Prototyping symbolic execution engines for interpreted languages
Bucur S., Kinder J., Candea G.  ASPLOS 2014 (Proceedings of the 19th International Conference on Architectural Support for Programming Languages and Operating Systems, Salt Lake City, UT, Mar 1-5, 2014)239-254,2014.Type:Proceedings
Date Reviewed: 04/09/14

While extensive testing is undoubtedly useful, it is also tedious. Automating this task as much as is feasible is an active research area; it has been more successfully applied (until now) to statically typed compiled languages.
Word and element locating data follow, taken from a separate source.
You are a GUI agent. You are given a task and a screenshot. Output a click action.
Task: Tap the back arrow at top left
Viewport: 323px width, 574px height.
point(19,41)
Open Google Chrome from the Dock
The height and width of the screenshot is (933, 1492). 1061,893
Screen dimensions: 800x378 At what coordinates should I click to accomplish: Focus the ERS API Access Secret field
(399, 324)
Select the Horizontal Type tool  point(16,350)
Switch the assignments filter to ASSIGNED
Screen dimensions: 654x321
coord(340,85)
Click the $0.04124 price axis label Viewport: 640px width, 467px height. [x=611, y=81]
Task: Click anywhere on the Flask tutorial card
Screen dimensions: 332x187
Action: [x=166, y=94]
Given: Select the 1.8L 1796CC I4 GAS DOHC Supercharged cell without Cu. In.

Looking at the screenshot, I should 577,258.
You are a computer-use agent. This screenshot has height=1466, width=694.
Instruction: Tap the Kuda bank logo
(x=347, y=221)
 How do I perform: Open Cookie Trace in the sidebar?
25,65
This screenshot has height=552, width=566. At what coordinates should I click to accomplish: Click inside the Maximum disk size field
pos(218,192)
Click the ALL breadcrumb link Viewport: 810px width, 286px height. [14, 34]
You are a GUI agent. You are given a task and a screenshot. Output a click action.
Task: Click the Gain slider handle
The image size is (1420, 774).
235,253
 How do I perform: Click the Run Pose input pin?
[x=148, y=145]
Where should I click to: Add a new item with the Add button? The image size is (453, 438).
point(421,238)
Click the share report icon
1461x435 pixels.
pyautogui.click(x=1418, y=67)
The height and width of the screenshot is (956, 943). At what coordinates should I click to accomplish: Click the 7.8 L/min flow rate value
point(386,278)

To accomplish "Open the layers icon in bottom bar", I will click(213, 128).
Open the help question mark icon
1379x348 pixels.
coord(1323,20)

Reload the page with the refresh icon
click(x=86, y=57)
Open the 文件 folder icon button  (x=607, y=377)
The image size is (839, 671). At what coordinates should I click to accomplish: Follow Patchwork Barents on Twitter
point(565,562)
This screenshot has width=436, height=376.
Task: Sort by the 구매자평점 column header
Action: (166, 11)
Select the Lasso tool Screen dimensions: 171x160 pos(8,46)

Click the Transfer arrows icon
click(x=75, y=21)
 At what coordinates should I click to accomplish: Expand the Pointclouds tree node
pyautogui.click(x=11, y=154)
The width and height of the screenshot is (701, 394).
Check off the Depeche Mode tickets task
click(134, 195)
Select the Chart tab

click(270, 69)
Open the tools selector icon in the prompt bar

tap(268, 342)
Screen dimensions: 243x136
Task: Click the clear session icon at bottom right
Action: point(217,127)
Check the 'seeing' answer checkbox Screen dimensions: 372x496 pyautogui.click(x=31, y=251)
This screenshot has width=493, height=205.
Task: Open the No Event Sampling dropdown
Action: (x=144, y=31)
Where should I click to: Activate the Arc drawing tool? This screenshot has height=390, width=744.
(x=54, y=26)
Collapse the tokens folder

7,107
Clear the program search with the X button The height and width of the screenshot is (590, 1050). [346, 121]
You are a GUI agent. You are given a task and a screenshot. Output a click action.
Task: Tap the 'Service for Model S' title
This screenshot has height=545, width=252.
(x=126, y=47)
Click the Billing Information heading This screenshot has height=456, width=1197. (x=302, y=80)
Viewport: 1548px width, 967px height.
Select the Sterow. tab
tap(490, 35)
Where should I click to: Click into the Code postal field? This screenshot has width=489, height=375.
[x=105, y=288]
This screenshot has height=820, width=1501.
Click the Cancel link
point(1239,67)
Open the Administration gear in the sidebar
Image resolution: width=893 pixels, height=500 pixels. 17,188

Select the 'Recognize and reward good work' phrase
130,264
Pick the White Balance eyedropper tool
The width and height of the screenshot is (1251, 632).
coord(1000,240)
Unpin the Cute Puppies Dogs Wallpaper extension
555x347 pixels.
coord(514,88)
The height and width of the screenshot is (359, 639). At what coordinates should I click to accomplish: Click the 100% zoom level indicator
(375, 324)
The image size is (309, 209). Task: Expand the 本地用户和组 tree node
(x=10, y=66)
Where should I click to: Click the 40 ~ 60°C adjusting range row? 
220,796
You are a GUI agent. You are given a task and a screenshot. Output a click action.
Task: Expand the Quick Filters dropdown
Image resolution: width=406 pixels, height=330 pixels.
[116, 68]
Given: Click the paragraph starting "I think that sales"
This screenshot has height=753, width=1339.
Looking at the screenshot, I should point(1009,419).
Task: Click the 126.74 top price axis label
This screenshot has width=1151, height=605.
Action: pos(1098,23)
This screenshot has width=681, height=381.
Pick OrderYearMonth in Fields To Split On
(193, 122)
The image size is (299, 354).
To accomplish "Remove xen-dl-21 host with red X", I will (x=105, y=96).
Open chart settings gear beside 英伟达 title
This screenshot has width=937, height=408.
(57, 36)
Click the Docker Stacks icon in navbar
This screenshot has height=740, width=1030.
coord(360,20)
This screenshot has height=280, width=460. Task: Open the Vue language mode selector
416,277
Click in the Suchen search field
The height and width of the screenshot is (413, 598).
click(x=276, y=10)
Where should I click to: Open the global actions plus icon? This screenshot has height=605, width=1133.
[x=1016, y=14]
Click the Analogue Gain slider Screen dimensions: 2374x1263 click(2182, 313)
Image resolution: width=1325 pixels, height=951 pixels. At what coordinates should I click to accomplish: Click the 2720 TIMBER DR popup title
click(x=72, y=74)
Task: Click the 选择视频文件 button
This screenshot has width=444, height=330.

This work, while not the first of its kind, significantly advances what can be realistically done for interpreted languages.

By slightly instrumenting a language’s own interpreter, correct coverage of the full language is almost trivial to obtain. A few quite clever optimizations then make the results fairly practical. The main point is to be able to differentiate between low-level branching of the interpreter and high-level branching of the interpreted program: the goal is good coverage of the program, not the interpreter. All of the necessary concepts (symbolic execution, instrumentation, what interpreter optimizations to turn off, and others) for understanding the presented ideas are clearly explained; related work is cited when appropriate. The evaluation section is thorough yet informative.

The paper itself is beautifully written, using clear, concrete, and precise language. At all times, the reader sees the high-level picture that the authors are trying to paint, as well as the details that are presented in each section. It is thoroughly motivated, with deftly analyzed experimental results. This is a significant paper, yet the authors do not overstate their case, carefully inserting appropriate caveats where necessary. This paper is an absolute must-read for anyone remotely interested in interpreted languages.